To say that it has been a difficult 18 months around the world would be somewhat of an understatement, but one group that has been hardest hit has been our young people. Not being so well equipped emotionally, to deal with isolation and separation from their peers, young people have had it really tough – often losing contact with friends at a moment’s notice, with bursting bubbles and family members falling ill. Losing loved ones has had a huge impact, as has the stress of trying to do right in their education whilst often being limited by disadvantage and other issues related to what is commonly called the ‘digital divide’.
The 7th September 2021 was Youth Mental Health Day. We recognise this as being a great opportunity to shine a spotlight on the mental health of our young people.

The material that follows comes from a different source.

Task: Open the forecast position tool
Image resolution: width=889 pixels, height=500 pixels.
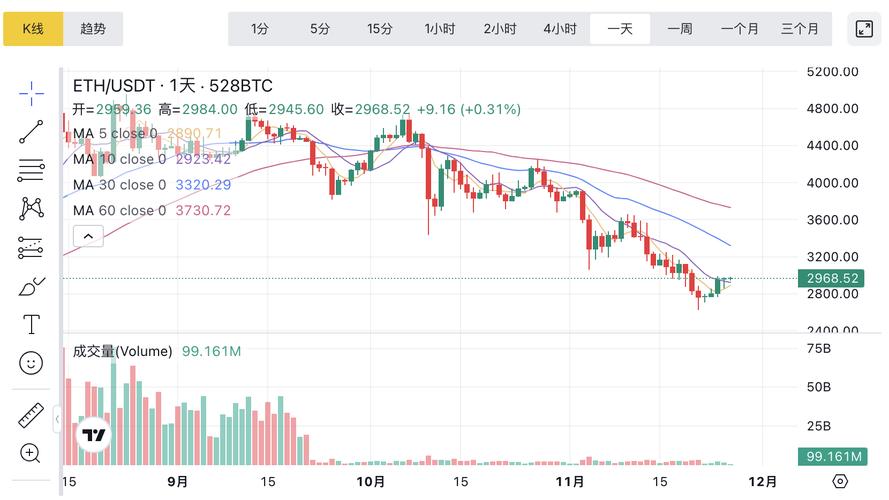Action: pyautogui.click(x=31, y=247)

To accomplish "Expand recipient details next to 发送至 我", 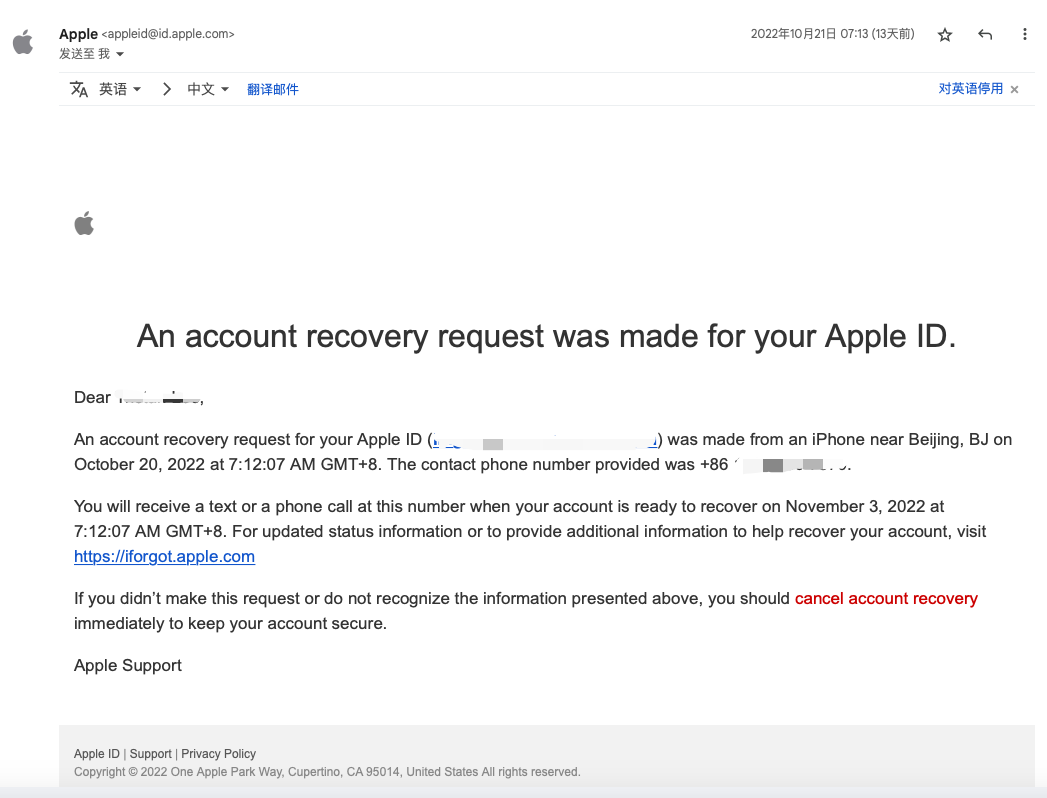I will [x=120, y=54].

However, just like Safer Internet Day, youth mental health awareness should be a daily endeavour, not just one day a year.
The facts about youth mental health
A survey carried out by Young Minds in January this year into the impact of coronavirus on young people and their mental health needs makes for interesting reading:
“The survey carried out with 2,438 young people aged 13-25, between 26th January and 12th February 2021 showed:
- “75% of respondents agreed that they have found the current lockdown harder to cope with than the previous ones.

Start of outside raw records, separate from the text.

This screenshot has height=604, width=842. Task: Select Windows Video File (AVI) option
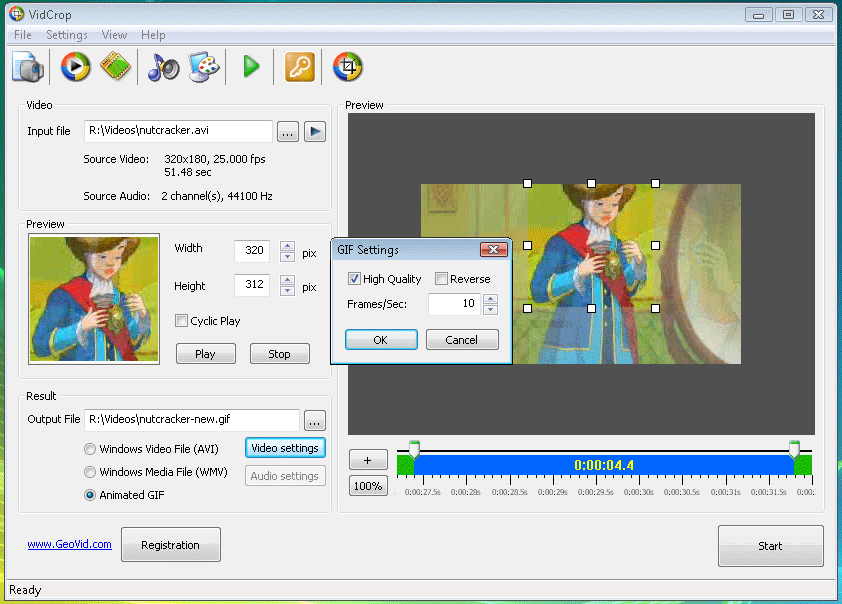pyautogui.click(x=90, y=449)
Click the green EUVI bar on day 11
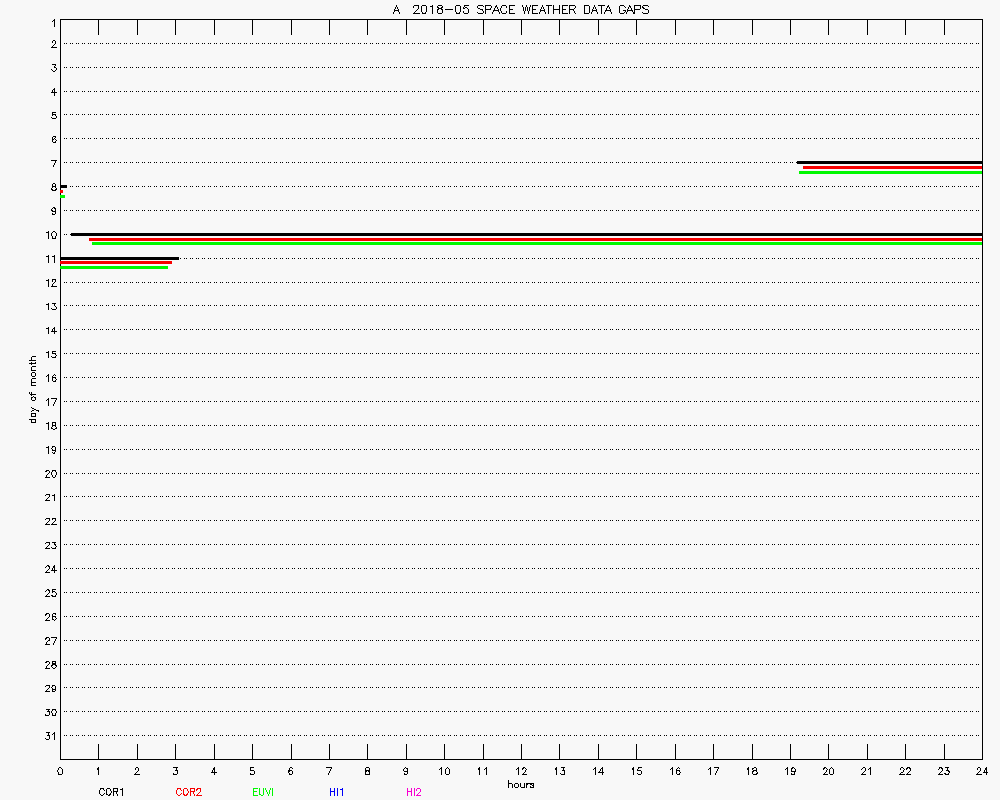1000x800 pixels. click(114, 267)
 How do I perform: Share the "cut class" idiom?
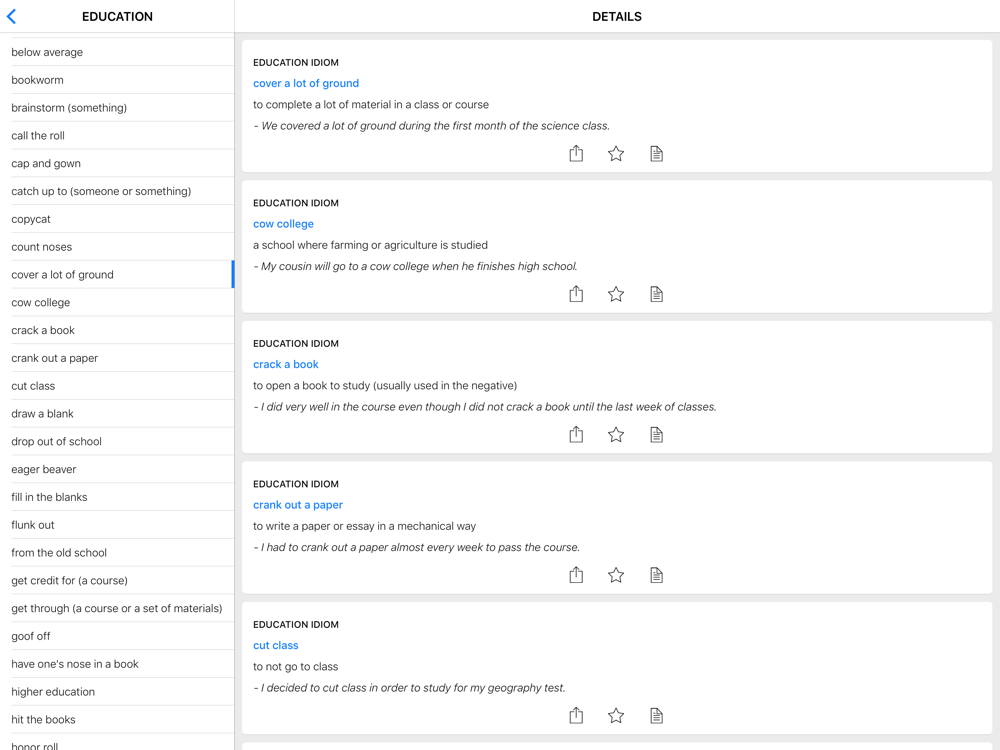[x=576, y=715]
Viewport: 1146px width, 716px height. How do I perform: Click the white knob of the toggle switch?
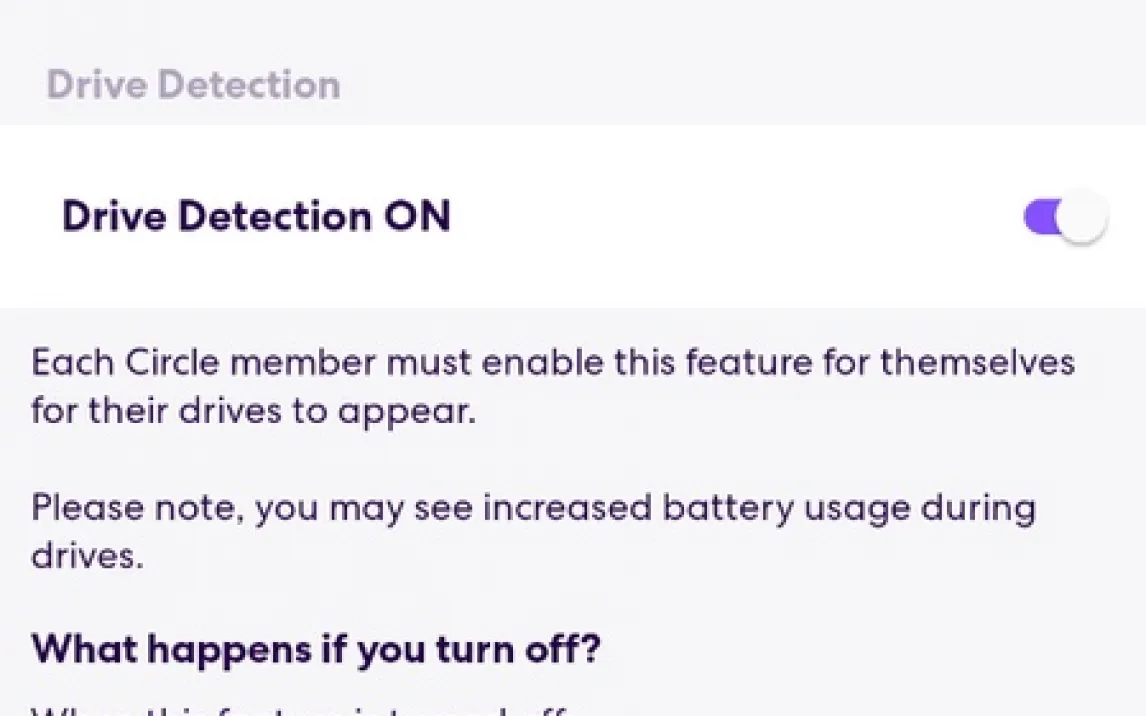[1082, 217]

- “67% believed that the pandemic will have a long-term negative effect on their mental health.
- “79% of respondents agreed that their mental health would start to improve when most restrictions were lifted.”
This goes some significant way to demonstrating the issues and needs for supporting young people even more than before. With that in mind, here are some signs to look out for in young people who might be feeling ok, remembering it’s ok to not be ok!
Supporting young people
Listening to their voice and how they’re responding to you in class can be a good indicator of how a student is in themselves. If you’re noticing a difference, do they sound different to usual? Are they a bit flat in their responses? What is it that’s making your teacher senses feel that something isn’t quite right?

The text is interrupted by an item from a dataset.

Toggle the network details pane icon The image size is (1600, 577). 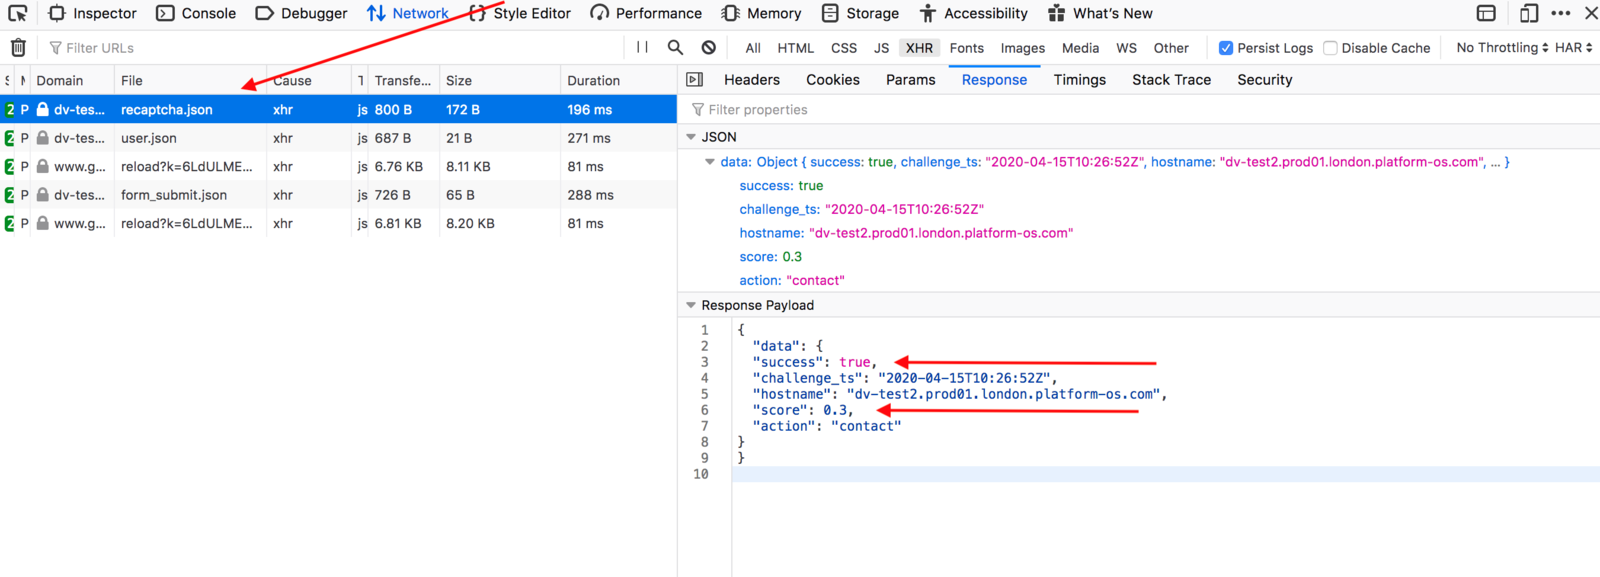pos(695,80)
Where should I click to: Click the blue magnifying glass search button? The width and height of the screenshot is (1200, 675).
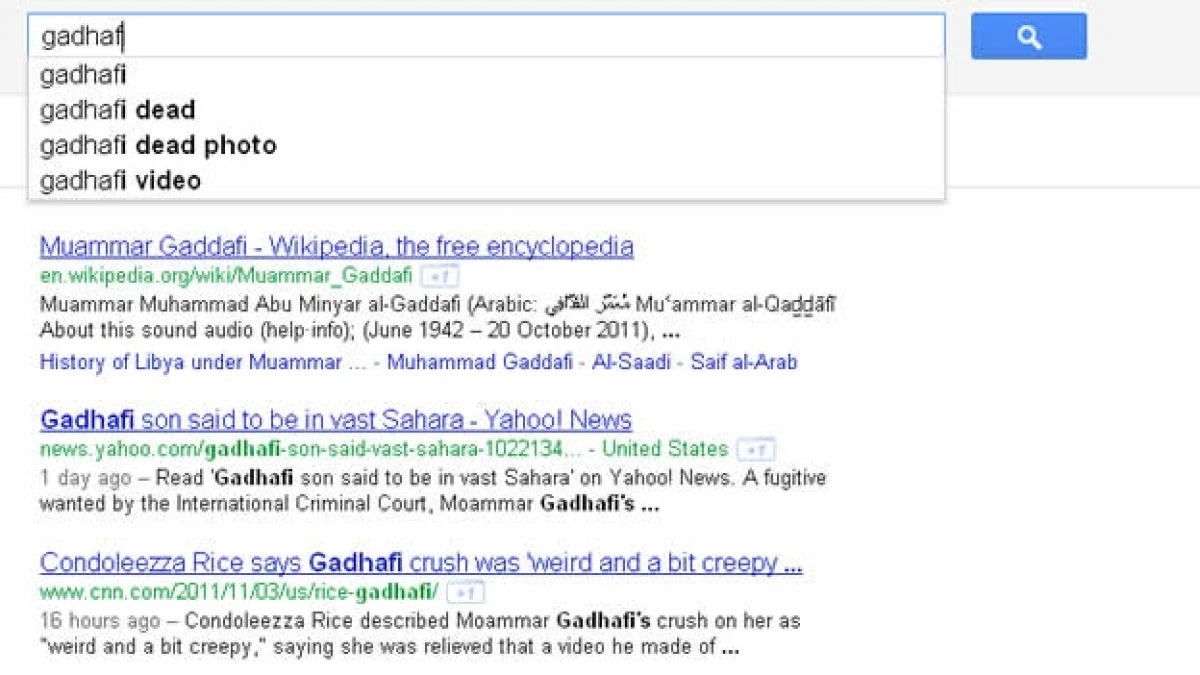click(x=1028, y=36)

A common partner to how they might be speaking is their body language. Does it reflect how they’re speaking? Are their arms folded, do they seem flat or lacking energy or finding it difficult to concentrate in your lesson?
It could also be that the student is behaving differently to usual. Are they answering back, quick to anger or perhaps seeming withdrawn and not as engaged as they might have been previously? Negative or withdrawn behaviour is a good indicator of a person’s state of mind and, as a teacher, you’ll be ideally placed to spot and notice differences in your learners over the numerous lessons and times you spend with them.
“Here are some warning signs you should look out for:
- deep or constant sadness
- losing interest in daily life
- increasing trouble with sleeping and eating
- feeling helpless or worthless
- harming yourself
- always thinking about death.”
Being empathetic is an important tool in your toolkit to help you best support your learners and, by spotting some of the signs mentioned above, could lead you to have a ‘checking in’ conversation with a student should you feel it necessary. If you’re in a Secondary school, mentioning it to their Form Tutor would be a great way to join up thinking, creating a wrapper of care for the young person in question.
If you do want to talk with the young person about some of the signs you’ve spotted, there are some simple things you can do to facilitate that conversation too.
Talking in a safe space; one which is neutral and calm, and one where you can sit at eye level with a young person rather than standing over them, would be less intimidating. Listening actively, waiting for responses, and allowing quiet moments to give pupils the time to formulate their responses is important. Try not to guide the conversation and respond rather than initiate threads of conversation. Questions such as “how can I help” or “how do you feel” or “what do you think might help” are great open questions that allow the child to respond in their own way without pressure.
Being mindful in your responses is important too. Don’t belittle their feelings with comments such as “don’t be silly.” Instead, use comments such as “that must be difficult” or other responses that empathise rather than critique or offer opinion. If possible, remember to triangulate that wrapper of care for the young person with people in their home setting, such as their parents or guardians.
Don’t forget either, the important point that if it looks like there might be some kind of disclosure, you should share that what the young person is telling you; it cannot be kept secret. Often, educators are advised to follow the ‘TED’ acronym – Tell, Explain and Describe’ – and take notes, as it is sometimes difficult to remember everything in a difficult conversation such as this. If in doubt, speak with your Designated Safeguarding Lead or other appointed person in charge of Safeguarding in the school.
Either way, we know that things are currently very tough for all of us. However, we can really support our young people by giving them time, patience and understanding – as well as signposting them to some of the great resources out there, such as the Young Minds site, and if required, local social services, to help them cope with the difficulties in their lives.